Dressed head-to-toe in funny costumes in the backyard of a teammate’s house, freshman Ruthie VanSkiver and the freshmen volleyball team spend their team dinner making goofy fake music videos.
“We’re all really funny people,” Ruthie said. “I guess we’re kind of crazy. That’s really fun and [makes for] good memories.”
Despite the unorthodoxy of this kind of team bonding, the team has become a very tight-knit group. They practice, play, and win together. As the team is undefeated in their conference, Ruthie believes part of her team’s success can be attributed to how close they are.
“The more that you support each other and have each other’s back, the stronger the team will be,” Ruthie said. “I love to see my friends do well, especially if they are practicing a new skill and finally achieve it. We’re all like family.”
In fact, part of the reason why Ruthie has played volleyball since sixth grade is because of the girls that she’s played with. This year, the team is a mix of girls who have made the school’s team in past years along with some new faces sprinkled in, which allowed Ruthie to branch out.
Ruthie’s teammates, old and new, elected her as one of the three team captains. As a captain, Ruthie’s duties include aiding communication between the coaches and the team, providing leadership at practice and in games, and always setting a good example.
“I feel very honored because my friends chose me to be one of the captains on the team,” Ruthie said. “I try to be a good role model and give 100 percent in all games and practices. That is the only way that you will get better.”
Going into freshman year, Ruthie knew there was no guarantee that she would make the team just because she had in past years.
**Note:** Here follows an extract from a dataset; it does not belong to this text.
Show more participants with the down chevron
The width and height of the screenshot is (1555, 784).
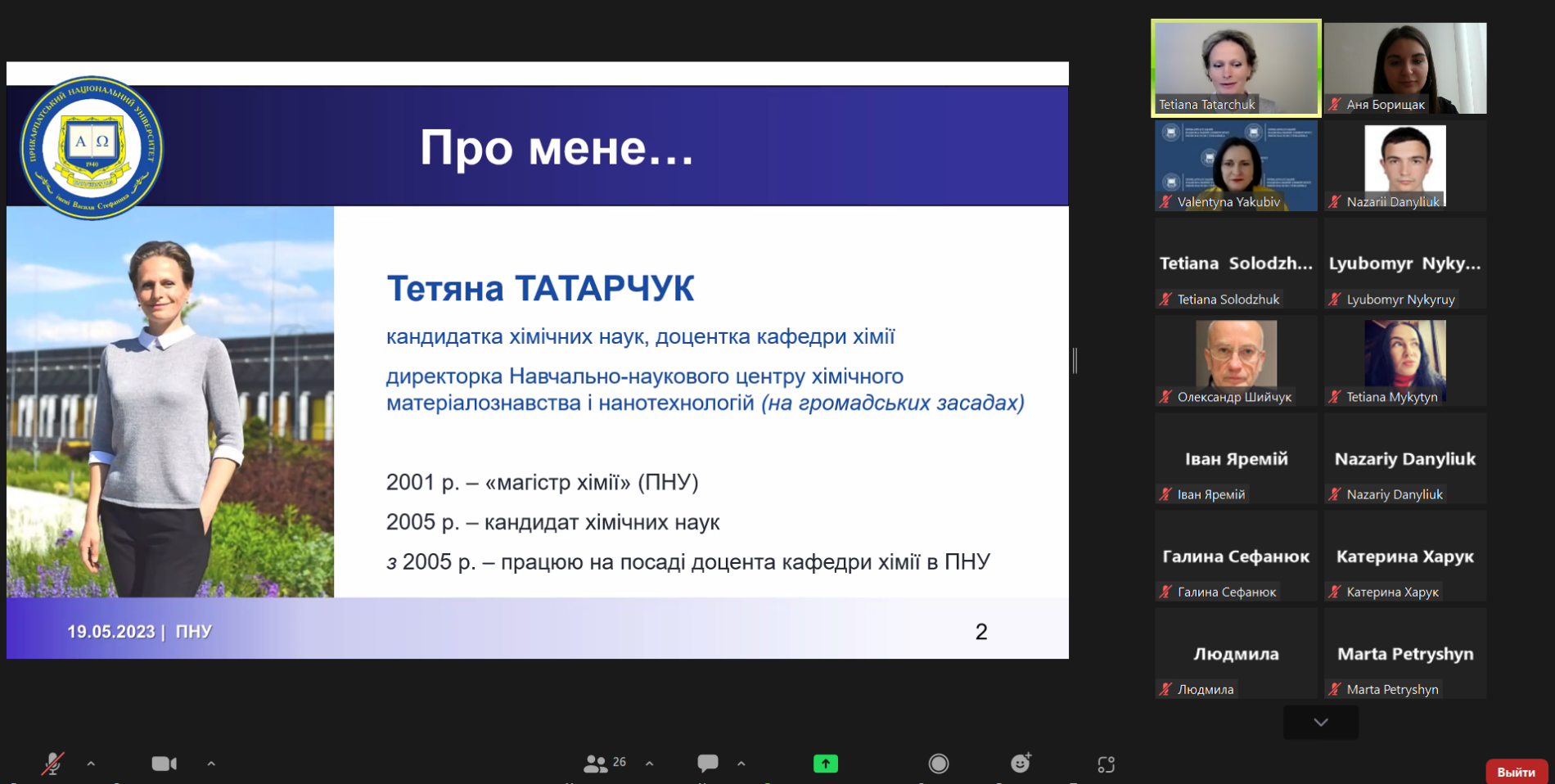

Over the summer, she practiced hard and kept in shape.
But the hard work didn’t fade away with the summer sun. The volleyball team can be found in the gym every day for around two and a half hours to three hours. The only exceptions are game days, which are Tuesdays and Thursdays.
Ruthie’s devotion to athletics flows through her love of volleyball and spills into her love for another sport: soccer. She has been playing soccer for so long that it is difficult for her to remember exactly when and why she began to play in the first place.
“I just really like competing against other people, and I just love the game which kind of keeps me going,” Ruthie said. “I just like to push myself and be as good as I could get.”
One way Ruthie pushes herself is by participating in many summer camps, such as Western Michigan’s ID soccer camp that she attended last summer. Every day for four days, the campers had a game to show off their skills. These showcase-like games allow many college scouts to get a good look at up-and-coming players.
“It was kind of intimidating, and it was a lot of pressure too, but it was fun,” Ruthie said.
Ruthie has played at many different clubs throughout the years. When she was young, she played for the YMCA and eventually switched over to Rapids. For the past three years and into the present, Ruthie has played at Midwest United. This year, she made the Premier One team, one of the most prestigious teams the club has to offer.
For an hour and a half on Tuesdays and Thursdays, Ruthie and the Premier One team hit the field for practice. They play games in Detroit and many other places in Michigan, as well as Indiana and Florida.
“On many days, I am going from a volleyball practice or game right to a soccer practice or game,” Ruthie said. “I try to give it my all during both practices. I don’t complain because I know that I have made a commitment to both teams.”
Even though both volleyball and soccer are large time commitments, Ruthie makes it work. She believes that it’s important to do more than one sport to avoid burning out. Her dedication to both sports is a defining aspect of who she is.
“Dedication means being there for your team; don’t be late,” Ruthie said, “know your priorities, and then just be a good teammate. If you have a soccer game or a volleyball game and a friend asks you to hang out, you’re going to have to go to your sport instead of do that. So you miss out on some things, but you gain memories of the sport.”
Ruthie is unsure of where her strong sense of dedication comes from. However, growing up, Ruthie remembers her dad always telling her to never quit and to just keep going.
Ruthie’s sister, junior Meredith VanSkiver, has also noticed her dedication and is there to support her.
“Ruthie hates to lose, and I think that that helps to fuel her dedication to athletics,” Meredith said. “She puts everything she has into everything that she does. I admire Ruthie’s determination and passion. Her love for sports is very apparent, and it’s inspiring to watch.”